IN a meeting with the DPR on June 28, 2021, the government proposed a reform agenda in the value-added tax (VAT) sector through the revision of the KUP Law. One of the reasons put forward is that the c-efficiency ratio is not optimal, which is 0.6.
The purpose of the evaluation and measurement is to review whether or not the VAT policy and administration are optimal for revenue (Ebrill, et al., 2001). Quantitative measurement is very useful as a consideration in designing reforms in the VAT sector.
Measurement of revenue performance, especially VAT, can be done through various indicators. The majority of these indicators use the realization of VAT receipts as the numerator and economic activity that reflects the potential for VAT as the denominator.
Initially, academics and policymakers used a simple measurement, namely the VAT ratio. This indicator is calculated simply, namely with the formula for VAT/GDP receipts. The majority of classic books on VAT and tax policy use the VAT ratio as an indicator.
However, there are some drawbacks to this indicator. First, if GDP is used as the denominator. GDP is the accumulation of all economic activities, not only consumption which is the object of VAT. Therefore, the calculations are potentially biased.
Second, comparisons between countries will be difficult because each country has different VAT rates. For example, a comparison of the performance of two countries’ VAT receipts with relatively the same GDP but different VAT rates will give biased results. Countries with higher VAT rates will have relatively better VAT revenue performance. In short, not apple to apple.
Therefore, there are other measurement alternatives. For example, the VAT efficiency ratio is calculated by the VAT revenue formula/(VAT rate x GDP). This measurement is considered more precise than the measurement of the VAT ratio because it has used the VAT rate variable ( standard rate ). Thus, the denominator is considered to have taken into account a more real tax base.
For example, Indonesia has a GDP of IDR 15,432 trillion in 2020. With a 10% rate, the potential VAT base is projected to be IDR 1,543 trillion. The calculation of potential VAT revenue based on this indicator has also been used several times in various public discussions.
The question is, is it true that the potential for VAT revenue is that big? The answer is not necessarily. This is because similar to the criticism of the VAT ratio, there is still an assumption that all GDP reflects the basis or object of VAT. That is the reason for the emergence of the VAT c-efficiency ratio.
Unlike the efficiency ratio, the c-efficiency ratio does not use the entire GDP as a component of the calculation. However, using the consumption component in GDP only. The formula used is VAT receipts/(VAT rate x GDP from the consumption sector). In other words, this indicator is considered more appropriate to describe the actual potential VAT revenue (Keen, 2013).
Apart from the three indicators above, there are at least two other indicators. First, is the VAT gross collection ratio. In this case, what is taken into account as the basis for VAT is GDP which comes from household consumption specifically.

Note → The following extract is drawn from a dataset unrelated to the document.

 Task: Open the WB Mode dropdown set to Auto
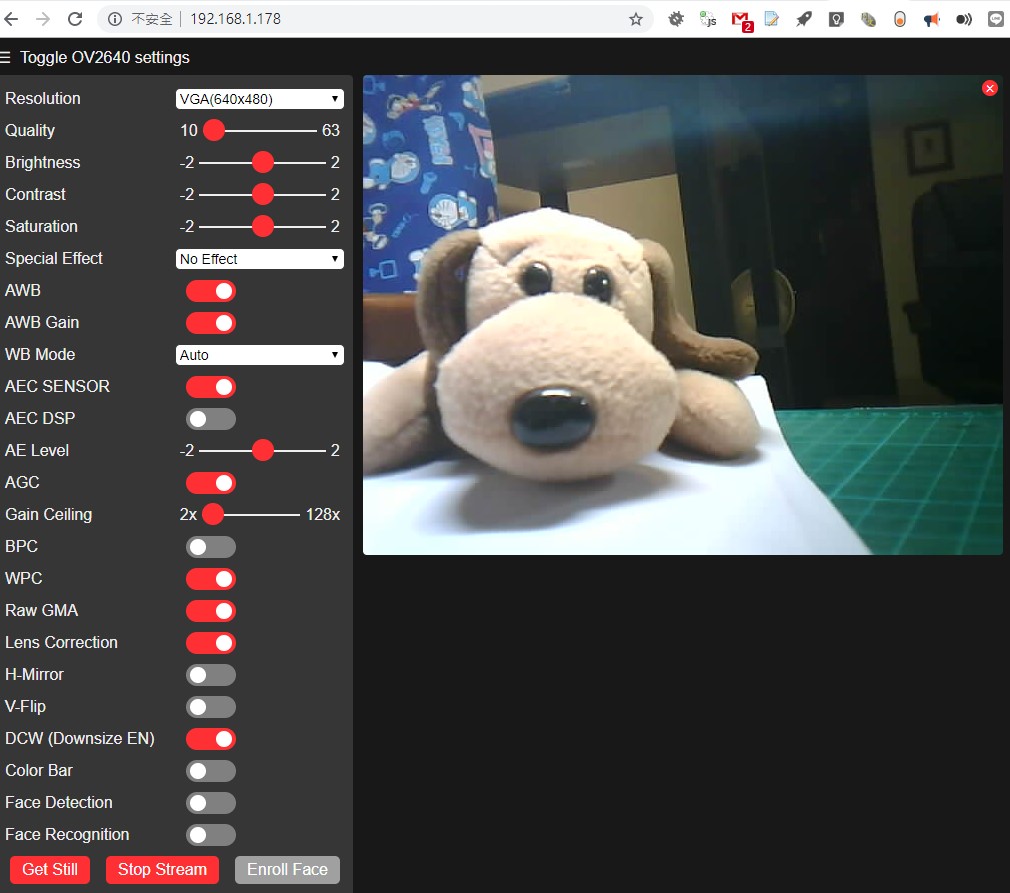(x=259, y=354)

The second is the VAT gap. This indicator is calculated by measuring the difference between potential and realized VAT receipts. The potential VAT revenue is based on estimates from more detailed national economic statistics, such as household surveys, IO tables, and so on.
These two indicators are considered more precise but have challenges in their measurement. This challenge is caused by the availability of data and the difficulty in estimating it with precision. Moreover, the VAT gap is also very dependent on the research data and the model used.
It is not surprising that the comparison of VAT performance between countries rarely uses the VAT gross collection ratio and the VAT gap. Comparative studies tend to use the c-efficiency ratio (Ueda, 2017). In conclusion, until now the c-efficiency ratio is considered an indicator that best reflects the reliability aspect (reliability ) as well as feasible.